Approximately 1% of adults will experience bipolar disorder at some point in their lives.  Bipolar disorder causes extreme shifts in mood, energy and functioning.  Bipolar disorder is a chronic condition with recurring episodes of both mania and depression that often begin in adolescence or early adulthood.


Mania: Activated Phase of Bipolar Disorder

●     Either an elated, happy mood or an irritable, angry, unpleasant mood

●     Increased activity or energy

●     More thoughts and faster thinking than normal

●     Ambitious, often grandiose, plans

●     Increased sexual interest and activity

●     Decreased sleep and decreased need for sleep

Depression: Other Phase of Bipolar Disorder

●     Depressed or apathetic mood

●     Decreased activity and energy

●     Restlessness and irritability

●     Fewer thoughts than usual and slowed thinking

●     Less talking and slowed speech

●     Less interest, participation in, and enjoyment of normal activities

●     Decreased sexual interest and activity

●     Hopeless and helpless feelings

●     Feelings of guilt and worthlessness

●     Pessimistic outlook

●     Thoughts of suicide

●     Change in appetite, in sleep patterns


While the exact cause of bipolar disorder is not known, researchers believe it is the result of a chemical imbalance of the brain. Scientists have found evidence of a genetic predisposition to the illness. Sometimes serious life events such as a serious loss, chronic illness, or financial problem, may trigger an episode in some individuals with a predisposition to the disorder.


While there is no cure for bipolar disorder, it is a highly treatable and manageable illness. After an accurate diagnosis, many people may be successfully treated. Maintenance treatment with a mood stabilizer substantially reduces the number and severity of episodes for most people, although episodes of mania or depression may occur and require specific additional treatment. In addition, psychosocial therapies including cognitive-behavioral therapy, interpersonal therapy, family therapy, and psychoeducation are important to help people understand the illness and cope with the stresses that can trigger episodes.

Problems to work on:
• a. Summarize the bipolar disorder text in two sentences.
• b. From the bipolar disorder text, reproduce word for word the part that opens with the words containing "Approximately 1% of" and closes with "or early adulthood.".

Given information:

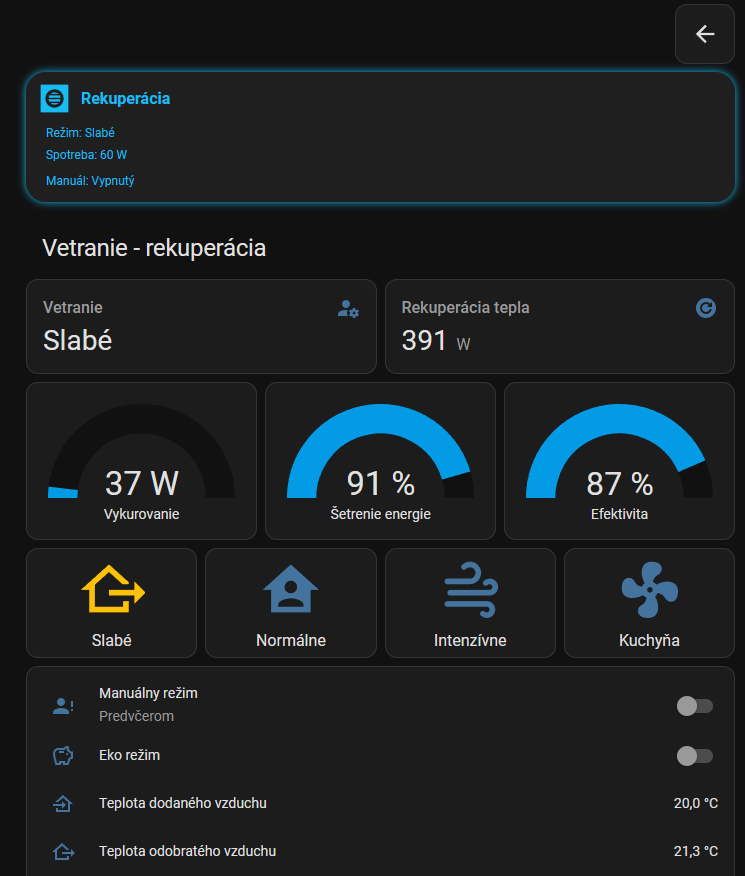Enable the Eko režim switch
Screen dimensions: 745x876
pyautogui.click(x=695, y=755)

Answer list:
• a. Bipolar disorder, which about 1% of adults will experience at some point, is a chronic condition that causes extreme shifts in mood, energy and functioning, with recurring episodes of mania and depression that often begin in adolescence or early adulthood. Its exact cause is not known, though researchers believe it results from a chemical imbalance of the brain, and while there is no cure, it is highly treatable with maintenance mood stabilizers and psychosocial therapies.

• b.
Approximately 1% of adults will experience bipolar disorder at some point in their lives.  Bipolar disorder causes extreme shifts in mood, energy and functioning.  Bipolar disorder is a chronic condition with recurring episodes of both mania and depression that often begin in adolescence or early adulthood.